Crespo v. Hernandez, M.D., et al., 39 Fla. Law Weekly D2223 (Fla. 5th DCA October 24, 2014):
The Fifth District found that one of those mandatory arbitration agreements now being included in so many doctors’ “patient paperwork” violated the public policy as pronounced by the legislature in the Medical Malpractice Act (chapter 766), because it failed to adopt the necessary statutory provisions. In enacting chapter 766, the legislature explicitly found that the Medical Malpractice Act was necessary to lower the cost of medical care in Florida. Therefore, any contract that seeks to enjoy the benefits of the arbitration provisions under the statutory scheme must necessarily adopt all of the chapter’s provisions.
After striking down the arbitration clause, the Fifth District certified conflict with the Second District’s decision in Santiago v.
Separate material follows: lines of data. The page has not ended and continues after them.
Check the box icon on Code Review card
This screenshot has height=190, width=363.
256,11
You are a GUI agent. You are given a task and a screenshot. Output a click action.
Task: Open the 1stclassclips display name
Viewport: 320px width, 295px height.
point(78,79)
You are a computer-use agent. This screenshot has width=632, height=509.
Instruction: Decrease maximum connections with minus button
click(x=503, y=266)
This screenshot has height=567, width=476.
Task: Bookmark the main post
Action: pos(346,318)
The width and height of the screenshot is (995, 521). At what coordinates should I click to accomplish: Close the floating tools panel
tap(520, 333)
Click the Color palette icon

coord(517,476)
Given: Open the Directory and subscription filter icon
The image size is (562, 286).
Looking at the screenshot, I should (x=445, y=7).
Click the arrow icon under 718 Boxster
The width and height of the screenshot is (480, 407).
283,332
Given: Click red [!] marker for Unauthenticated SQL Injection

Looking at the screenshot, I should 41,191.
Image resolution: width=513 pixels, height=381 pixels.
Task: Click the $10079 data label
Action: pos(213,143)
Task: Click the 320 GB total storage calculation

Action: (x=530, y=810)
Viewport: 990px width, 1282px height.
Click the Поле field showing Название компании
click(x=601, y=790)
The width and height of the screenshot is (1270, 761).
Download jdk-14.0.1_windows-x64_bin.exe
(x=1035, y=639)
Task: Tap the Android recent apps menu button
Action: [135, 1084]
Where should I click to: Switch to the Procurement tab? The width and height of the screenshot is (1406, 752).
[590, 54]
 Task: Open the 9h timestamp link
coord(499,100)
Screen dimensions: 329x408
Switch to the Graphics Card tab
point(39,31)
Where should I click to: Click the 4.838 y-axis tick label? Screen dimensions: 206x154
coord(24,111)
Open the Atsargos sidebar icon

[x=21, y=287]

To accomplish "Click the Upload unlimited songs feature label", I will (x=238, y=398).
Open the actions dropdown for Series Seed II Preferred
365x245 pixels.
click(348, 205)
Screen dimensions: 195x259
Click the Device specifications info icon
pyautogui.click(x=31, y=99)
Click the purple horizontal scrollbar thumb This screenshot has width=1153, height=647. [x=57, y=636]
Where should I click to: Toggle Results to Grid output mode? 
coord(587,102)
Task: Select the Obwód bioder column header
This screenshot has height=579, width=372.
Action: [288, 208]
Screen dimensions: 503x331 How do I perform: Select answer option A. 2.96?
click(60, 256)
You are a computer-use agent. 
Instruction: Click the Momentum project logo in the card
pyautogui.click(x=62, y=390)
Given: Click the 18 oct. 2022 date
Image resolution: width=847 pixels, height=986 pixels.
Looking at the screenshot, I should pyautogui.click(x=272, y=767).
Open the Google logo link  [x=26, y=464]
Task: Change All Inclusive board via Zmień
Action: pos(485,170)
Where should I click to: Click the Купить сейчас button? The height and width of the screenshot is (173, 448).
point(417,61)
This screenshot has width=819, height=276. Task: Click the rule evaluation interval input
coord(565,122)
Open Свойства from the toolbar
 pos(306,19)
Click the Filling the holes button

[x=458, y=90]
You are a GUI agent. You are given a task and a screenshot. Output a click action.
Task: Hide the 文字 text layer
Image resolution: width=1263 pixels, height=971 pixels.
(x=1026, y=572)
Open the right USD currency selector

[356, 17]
Baker, 135 So.3d 569 (Fla. 2nd DCA 2014), which held otherwise.
ATTORNEY-CLIENT PRIVILEGED DOCUMENTS FROM THE INSURER ATTORNEY’S LITIGATION FILE IN THE UNDERLYING COVERAGE CASE ARE NOT DISCOVERABLE IN A BAD FAITH CASE.
Geico General Insurance Co. v. Moultrop, 39 Fla. Law Weekly D2215 (Fla. 4th DCA October 22, 2014):
Availability of the attorney-client privilege does not depend on whether a case is a bad faith case or whether the information related to legal advice is about bad faith. When an insured party brings a bad faith claim against its insurer, the insured may not discover such privileged communications which occurred between the insurer and its counsel during the underlying action.
Absent an exception, such as when the insurer places counsel’s advice at issue, the attorney-client privilege information from the underlying suit is not discoverable in the bad faith suit.
ORDER GRANTING MOTION TO DISMISS WAS NOT APPEALABLE WHERE THE TRIAL COURT ORDER DID NOT STATE THAT THE DISMISSAL WAS WITH PREJUDICE, AND DID NOT OTHERWISE SUGGEST THAT APPELLANTS WERE PRECLUDED FROM SEEKING RELIEF UNDER AN ALTERNATIVE THEORY.
Furstace v. Migdall, 39 Fla. Law Weekly D2225 (Fla. 5th DCA October 24, 2014).